Paul

Paul was interesting. Where with all other Ontmoetingen I felt a strong connection, with Paul it was quite a different story. I was certainly intrigued by him, but basically because I had this constant feeling of him being strongly attracted to me, yet instantly running away the moment he felt he (or I?) got too close.

The main theme of this series is the notion of "your body is your temple". Ideally you honor your body, and with a bit of luck you also have some fun with it. Paul didn't seem to have figured out what religion he wanted to celebrate in his temple.



Paul was the boyfriend of a girl who studied with my partner. So I got to know him as a straight boy. Certainly cute, if hardly photo model material. But I was really surprised by his less than tactful efforts to get together with me.There was definitely a gay quality to his social actions.

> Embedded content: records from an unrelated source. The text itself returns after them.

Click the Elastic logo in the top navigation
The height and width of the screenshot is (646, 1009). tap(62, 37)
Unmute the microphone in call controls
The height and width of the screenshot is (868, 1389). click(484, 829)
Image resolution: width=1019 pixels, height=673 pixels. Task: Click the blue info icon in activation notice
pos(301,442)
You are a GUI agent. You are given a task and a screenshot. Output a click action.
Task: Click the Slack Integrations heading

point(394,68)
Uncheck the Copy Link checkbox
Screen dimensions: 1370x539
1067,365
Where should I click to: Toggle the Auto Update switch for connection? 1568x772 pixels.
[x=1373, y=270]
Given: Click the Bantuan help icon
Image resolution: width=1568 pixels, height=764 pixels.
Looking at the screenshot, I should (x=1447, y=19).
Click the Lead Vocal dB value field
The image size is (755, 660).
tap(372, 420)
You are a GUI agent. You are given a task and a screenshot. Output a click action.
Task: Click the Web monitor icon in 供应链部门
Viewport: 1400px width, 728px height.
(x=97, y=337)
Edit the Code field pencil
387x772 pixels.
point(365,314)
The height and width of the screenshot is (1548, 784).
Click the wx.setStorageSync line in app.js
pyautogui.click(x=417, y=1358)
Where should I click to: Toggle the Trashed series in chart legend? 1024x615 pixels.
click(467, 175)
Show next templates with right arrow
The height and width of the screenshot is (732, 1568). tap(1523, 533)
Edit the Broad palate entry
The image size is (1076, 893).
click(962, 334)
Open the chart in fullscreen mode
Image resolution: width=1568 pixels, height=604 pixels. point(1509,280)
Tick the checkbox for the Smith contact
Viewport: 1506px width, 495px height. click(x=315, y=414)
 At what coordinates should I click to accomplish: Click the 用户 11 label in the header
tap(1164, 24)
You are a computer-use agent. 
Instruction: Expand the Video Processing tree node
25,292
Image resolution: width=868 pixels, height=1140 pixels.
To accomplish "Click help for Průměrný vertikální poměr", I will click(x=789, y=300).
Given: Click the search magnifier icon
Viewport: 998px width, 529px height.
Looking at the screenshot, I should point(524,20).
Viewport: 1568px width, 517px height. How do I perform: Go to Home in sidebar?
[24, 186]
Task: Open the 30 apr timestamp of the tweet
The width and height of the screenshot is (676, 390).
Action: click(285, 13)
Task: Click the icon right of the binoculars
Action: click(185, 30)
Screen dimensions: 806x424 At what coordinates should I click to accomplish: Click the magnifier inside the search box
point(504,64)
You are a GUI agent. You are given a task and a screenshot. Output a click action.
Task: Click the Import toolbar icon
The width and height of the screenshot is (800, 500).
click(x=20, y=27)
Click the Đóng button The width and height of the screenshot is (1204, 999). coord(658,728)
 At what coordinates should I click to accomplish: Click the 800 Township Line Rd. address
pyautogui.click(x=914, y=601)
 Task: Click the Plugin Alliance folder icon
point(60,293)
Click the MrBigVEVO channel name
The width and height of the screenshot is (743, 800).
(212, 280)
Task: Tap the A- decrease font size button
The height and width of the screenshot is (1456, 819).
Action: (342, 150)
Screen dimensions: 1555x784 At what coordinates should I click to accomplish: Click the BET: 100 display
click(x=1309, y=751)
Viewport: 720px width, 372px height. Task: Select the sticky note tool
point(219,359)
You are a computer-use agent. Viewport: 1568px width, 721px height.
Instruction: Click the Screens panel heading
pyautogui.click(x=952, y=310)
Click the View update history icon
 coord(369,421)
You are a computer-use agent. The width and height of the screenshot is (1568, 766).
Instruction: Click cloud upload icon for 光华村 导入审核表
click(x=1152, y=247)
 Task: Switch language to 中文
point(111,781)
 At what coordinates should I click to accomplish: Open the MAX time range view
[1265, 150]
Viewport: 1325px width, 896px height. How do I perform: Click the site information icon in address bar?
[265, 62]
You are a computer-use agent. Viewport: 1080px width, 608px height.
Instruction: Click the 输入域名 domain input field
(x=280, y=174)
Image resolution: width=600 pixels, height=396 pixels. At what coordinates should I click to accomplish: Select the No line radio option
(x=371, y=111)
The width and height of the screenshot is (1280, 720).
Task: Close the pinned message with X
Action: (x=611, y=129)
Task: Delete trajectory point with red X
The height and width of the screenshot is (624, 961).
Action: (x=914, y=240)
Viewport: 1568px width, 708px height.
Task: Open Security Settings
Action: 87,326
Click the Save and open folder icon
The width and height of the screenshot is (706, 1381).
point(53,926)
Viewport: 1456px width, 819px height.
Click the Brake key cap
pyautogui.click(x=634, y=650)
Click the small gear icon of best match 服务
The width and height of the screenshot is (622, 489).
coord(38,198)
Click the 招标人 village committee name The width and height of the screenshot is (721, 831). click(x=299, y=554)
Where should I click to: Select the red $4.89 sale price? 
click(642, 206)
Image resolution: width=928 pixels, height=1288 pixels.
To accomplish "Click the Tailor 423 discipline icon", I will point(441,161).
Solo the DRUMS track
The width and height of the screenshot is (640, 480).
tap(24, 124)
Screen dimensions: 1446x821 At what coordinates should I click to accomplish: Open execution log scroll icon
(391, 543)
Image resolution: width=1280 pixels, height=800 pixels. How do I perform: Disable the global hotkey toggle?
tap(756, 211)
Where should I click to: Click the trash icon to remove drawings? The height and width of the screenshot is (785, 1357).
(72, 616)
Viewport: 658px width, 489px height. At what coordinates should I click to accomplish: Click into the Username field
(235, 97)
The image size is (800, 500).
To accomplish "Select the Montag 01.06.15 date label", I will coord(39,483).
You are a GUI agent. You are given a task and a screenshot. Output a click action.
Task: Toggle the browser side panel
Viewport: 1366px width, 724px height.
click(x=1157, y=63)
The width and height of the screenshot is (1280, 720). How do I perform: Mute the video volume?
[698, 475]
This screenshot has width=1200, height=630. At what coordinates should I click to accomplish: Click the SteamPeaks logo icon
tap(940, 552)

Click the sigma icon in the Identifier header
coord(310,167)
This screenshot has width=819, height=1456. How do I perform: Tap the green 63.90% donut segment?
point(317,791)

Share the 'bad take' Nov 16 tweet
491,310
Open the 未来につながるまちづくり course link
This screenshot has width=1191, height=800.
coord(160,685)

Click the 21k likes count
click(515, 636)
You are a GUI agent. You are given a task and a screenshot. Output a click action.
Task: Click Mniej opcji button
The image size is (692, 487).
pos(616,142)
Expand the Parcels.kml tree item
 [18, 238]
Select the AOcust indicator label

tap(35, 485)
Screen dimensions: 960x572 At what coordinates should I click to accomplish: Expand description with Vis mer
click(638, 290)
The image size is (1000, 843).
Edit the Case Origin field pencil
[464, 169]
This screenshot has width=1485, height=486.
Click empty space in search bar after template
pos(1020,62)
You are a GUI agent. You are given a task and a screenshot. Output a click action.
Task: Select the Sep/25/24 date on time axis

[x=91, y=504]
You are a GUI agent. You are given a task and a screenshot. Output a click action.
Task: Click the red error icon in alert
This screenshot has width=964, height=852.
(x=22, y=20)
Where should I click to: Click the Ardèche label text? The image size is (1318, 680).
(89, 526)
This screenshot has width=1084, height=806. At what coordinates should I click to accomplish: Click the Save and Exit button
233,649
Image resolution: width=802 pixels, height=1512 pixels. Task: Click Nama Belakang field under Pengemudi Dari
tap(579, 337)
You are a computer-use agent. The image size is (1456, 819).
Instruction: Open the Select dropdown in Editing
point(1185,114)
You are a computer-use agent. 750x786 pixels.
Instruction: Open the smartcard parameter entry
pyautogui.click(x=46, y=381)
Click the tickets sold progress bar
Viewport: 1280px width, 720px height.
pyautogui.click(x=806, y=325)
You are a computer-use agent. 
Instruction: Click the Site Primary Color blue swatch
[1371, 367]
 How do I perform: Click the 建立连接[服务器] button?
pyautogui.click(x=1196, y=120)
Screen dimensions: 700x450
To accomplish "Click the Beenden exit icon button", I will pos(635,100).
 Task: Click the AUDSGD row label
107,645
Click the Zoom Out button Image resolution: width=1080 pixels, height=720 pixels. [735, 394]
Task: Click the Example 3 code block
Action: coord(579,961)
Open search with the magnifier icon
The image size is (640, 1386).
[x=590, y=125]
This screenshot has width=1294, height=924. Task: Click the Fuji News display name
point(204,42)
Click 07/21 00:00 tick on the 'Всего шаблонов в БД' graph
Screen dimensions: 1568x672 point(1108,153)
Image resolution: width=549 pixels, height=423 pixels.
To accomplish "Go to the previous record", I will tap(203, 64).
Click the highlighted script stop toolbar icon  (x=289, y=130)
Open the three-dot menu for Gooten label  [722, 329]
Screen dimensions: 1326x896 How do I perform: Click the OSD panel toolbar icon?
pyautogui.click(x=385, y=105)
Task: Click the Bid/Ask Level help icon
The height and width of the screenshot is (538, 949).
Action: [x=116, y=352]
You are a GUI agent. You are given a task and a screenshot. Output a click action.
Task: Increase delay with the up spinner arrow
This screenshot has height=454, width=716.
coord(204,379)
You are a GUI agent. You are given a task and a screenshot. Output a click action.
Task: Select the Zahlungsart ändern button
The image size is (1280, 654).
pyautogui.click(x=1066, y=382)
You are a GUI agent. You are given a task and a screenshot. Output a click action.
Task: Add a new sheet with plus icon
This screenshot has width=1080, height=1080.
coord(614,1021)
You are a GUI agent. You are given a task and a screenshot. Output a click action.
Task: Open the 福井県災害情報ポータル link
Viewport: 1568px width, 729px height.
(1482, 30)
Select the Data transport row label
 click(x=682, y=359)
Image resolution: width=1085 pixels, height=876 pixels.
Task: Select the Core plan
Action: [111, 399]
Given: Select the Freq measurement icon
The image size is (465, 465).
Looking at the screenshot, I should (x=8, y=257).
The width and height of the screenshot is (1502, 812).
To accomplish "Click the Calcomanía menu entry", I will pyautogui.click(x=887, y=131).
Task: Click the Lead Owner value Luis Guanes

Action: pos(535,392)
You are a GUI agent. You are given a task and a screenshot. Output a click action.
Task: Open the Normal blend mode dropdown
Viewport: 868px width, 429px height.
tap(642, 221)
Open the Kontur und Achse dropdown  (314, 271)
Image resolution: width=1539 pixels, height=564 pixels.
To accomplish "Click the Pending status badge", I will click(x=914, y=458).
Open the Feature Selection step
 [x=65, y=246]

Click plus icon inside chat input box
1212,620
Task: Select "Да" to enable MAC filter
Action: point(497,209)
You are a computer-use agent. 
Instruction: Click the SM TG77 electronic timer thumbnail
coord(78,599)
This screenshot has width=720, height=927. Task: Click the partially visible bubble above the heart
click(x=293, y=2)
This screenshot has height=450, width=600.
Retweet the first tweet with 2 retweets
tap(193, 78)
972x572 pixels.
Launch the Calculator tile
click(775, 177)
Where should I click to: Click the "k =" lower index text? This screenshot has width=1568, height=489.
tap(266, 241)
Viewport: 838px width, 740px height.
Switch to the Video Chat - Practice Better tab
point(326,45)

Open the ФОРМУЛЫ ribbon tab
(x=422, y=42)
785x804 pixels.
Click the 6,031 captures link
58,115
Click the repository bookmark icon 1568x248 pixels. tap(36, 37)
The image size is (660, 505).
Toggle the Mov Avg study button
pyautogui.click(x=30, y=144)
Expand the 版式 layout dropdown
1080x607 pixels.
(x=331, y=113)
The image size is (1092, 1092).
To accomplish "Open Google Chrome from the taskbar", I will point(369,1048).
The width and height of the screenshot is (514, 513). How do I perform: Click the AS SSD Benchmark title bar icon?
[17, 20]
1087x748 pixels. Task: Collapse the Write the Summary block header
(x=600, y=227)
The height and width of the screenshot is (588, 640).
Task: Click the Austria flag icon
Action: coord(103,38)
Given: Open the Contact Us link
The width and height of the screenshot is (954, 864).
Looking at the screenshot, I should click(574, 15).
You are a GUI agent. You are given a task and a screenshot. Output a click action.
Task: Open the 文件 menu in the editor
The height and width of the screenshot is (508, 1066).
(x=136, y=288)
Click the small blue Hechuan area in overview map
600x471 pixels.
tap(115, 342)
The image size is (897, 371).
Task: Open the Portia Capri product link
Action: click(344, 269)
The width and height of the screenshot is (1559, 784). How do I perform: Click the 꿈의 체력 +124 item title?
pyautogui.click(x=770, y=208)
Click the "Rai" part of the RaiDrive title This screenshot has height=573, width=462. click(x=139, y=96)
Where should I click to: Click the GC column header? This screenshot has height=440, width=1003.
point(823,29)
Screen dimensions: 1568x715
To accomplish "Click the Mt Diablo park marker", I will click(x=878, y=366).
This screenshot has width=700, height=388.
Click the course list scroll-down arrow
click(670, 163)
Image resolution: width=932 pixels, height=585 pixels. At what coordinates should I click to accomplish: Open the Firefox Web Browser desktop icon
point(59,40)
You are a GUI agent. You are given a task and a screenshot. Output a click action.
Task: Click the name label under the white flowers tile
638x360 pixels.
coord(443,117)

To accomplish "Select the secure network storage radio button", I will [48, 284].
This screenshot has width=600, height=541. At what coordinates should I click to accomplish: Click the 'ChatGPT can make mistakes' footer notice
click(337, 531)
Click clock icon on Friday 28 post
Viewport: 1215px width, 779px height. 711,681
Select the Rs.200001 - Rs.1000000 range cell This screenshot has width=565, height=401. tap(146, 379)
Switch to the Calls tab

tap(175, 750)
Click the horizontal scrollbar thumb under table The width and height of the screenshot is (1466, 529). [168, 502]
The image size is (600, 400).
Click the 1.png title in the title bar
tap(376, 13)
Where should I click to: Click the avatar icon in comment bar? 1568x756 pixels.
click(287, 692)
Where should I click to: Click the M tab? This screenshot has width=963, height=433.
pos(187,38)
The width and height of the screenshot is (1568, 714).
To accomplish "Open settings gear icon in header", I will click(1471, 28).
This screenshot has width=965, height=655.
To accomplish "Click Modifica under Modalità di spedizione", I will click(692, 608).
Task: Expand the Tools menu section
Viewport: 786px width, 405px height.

Paul refused to pose in the nude, which sort of made sense, given how tight he seemed to be around physicalities. Yet he had no problem with me projecting enormous, erect penises on his chest. A barrel of inconsistencies, right?


Every time he "ran away" (he distanced himself in a very clear way, while staying where he was) Paul seemed to long for whatever society expected from him; getting married, getting a kid/kids, buying his own house, driving an expensive car, the works. He lingered in that space for 5 minutes, and then he started his elaborate efforts to get closer, right up to the point where it started to feel pretty gay. And then he sped off again.


His attraction to the female body was a given for me when I got to know Paul. Yet there seemed to be a distortion to the attraction. And I could never figure out what that distortion was.


It may sound old fashioned, but with Paul I did have the feeling that he operated from a sense of sin around sensuality and sexuality. I am not sure if he ever slept with another guy, even if I wouldn't be surprised if he had. But I don't think his feelings were ever truly free of guilt. I don't think he ever escaped the sense of being sinful.